Saldırının 100.günü olan 29 Mayıs’ta ırkçı saldırıda yaşamını yitirenler için şehir merkezinde bir anma mitingi düzenlendi. Hanau’daki ırkçı saldırının hemen arkasından burjuva partiler ve sözcüleri bir daha bu tür bir ırkçı saldırıya asla izin verilmeyeceğinden söz etmişlerdi. Sözlerinin arkasında duramadılar. Saldırganın psikolojik sorunları ön plana geçti ve saldırının ırkçı bir saldırı olarak nitelenip nitelenmeyeceği tartışma konusu oldu.

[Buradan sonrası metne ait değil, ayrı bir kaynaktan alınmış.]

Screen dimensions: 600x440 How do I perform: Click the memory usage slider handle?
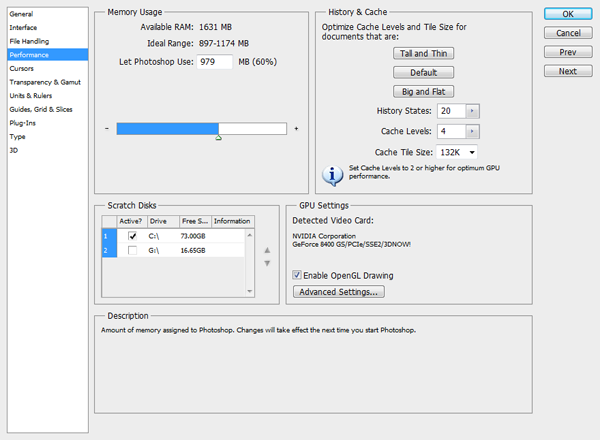[x=218, y=138]
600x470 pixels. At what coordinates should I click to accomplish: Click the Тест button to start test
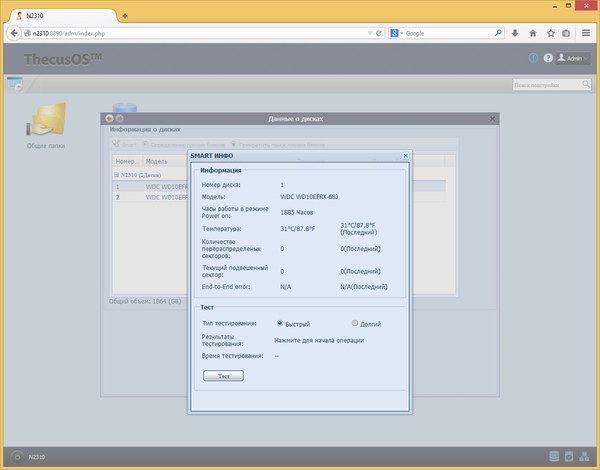click(x=223, y=376)
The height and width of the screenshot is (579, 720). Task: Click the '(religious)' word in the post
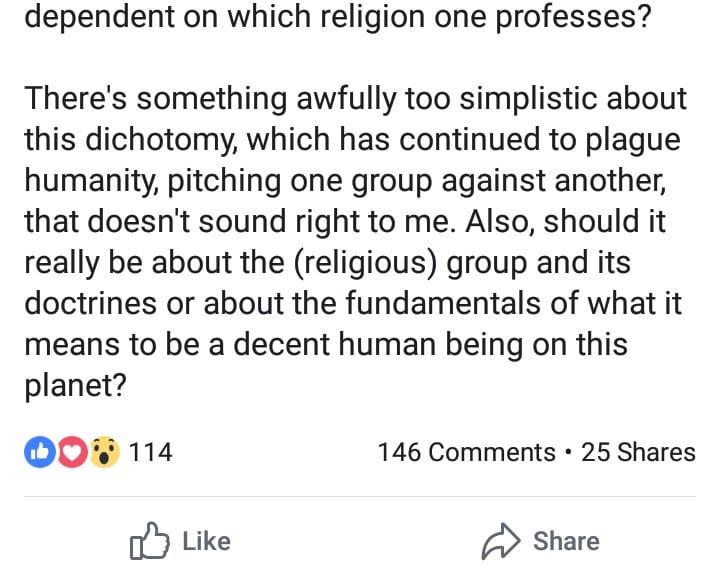point(365,263)
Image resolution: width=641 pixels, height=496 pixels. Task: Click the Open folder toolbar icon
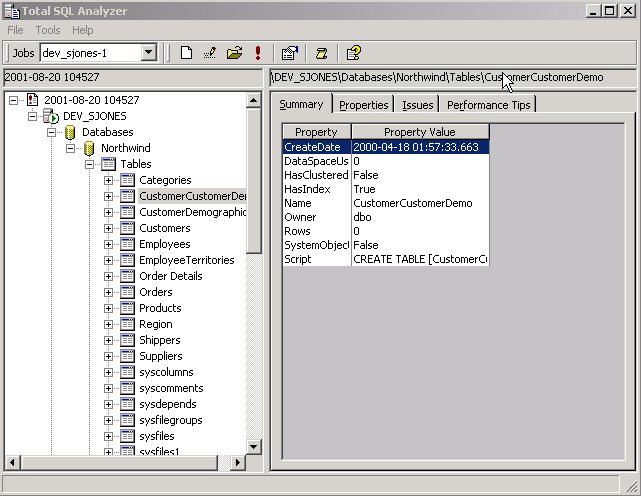click(234, 53)
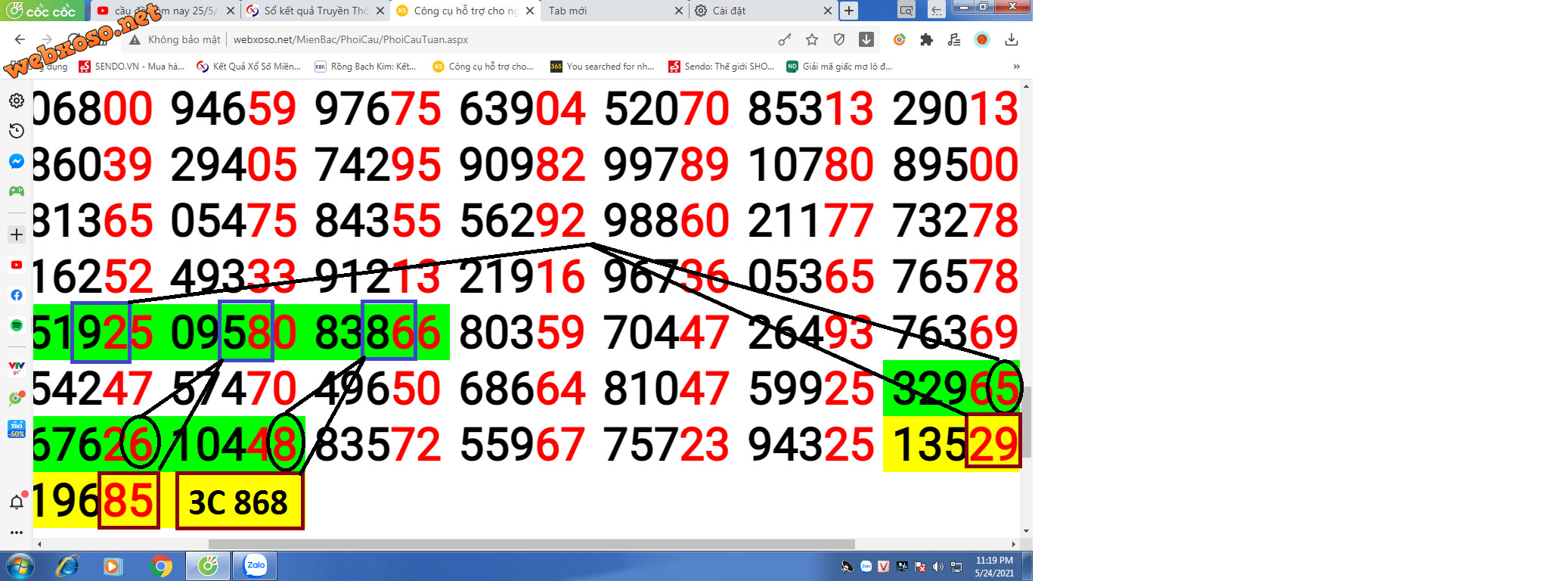Viewport: 1568px width, 581px height.
Task: Bookmark this page with the star icon
Action: 812,39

Hanau’daki katliamda yakınlarını, çocuklarını kaybeden aileler, saldırganın aşırı sağ çevrede tanınan biri olmasına rağmen nasıl silah ehliyetine sahip olduğunu, saldırı akşamı polisin olay yerine geç gelmesi gibi birçok noktayı sorgulamakta ve katliamın ırkçı bir saldırı olarak tanımlanıp, mahkum edilmesini talep etmektedir. Silah Ruhsat Yasası’nın sertleştirilmesi, aydınlatma faaliyetleri, kurbanlara yeterli maddi ve manevi destek, ırkçı saldırıları önlemeye yönelik ön önlemlerin alınması gibi talepler ileri sürülmektedir.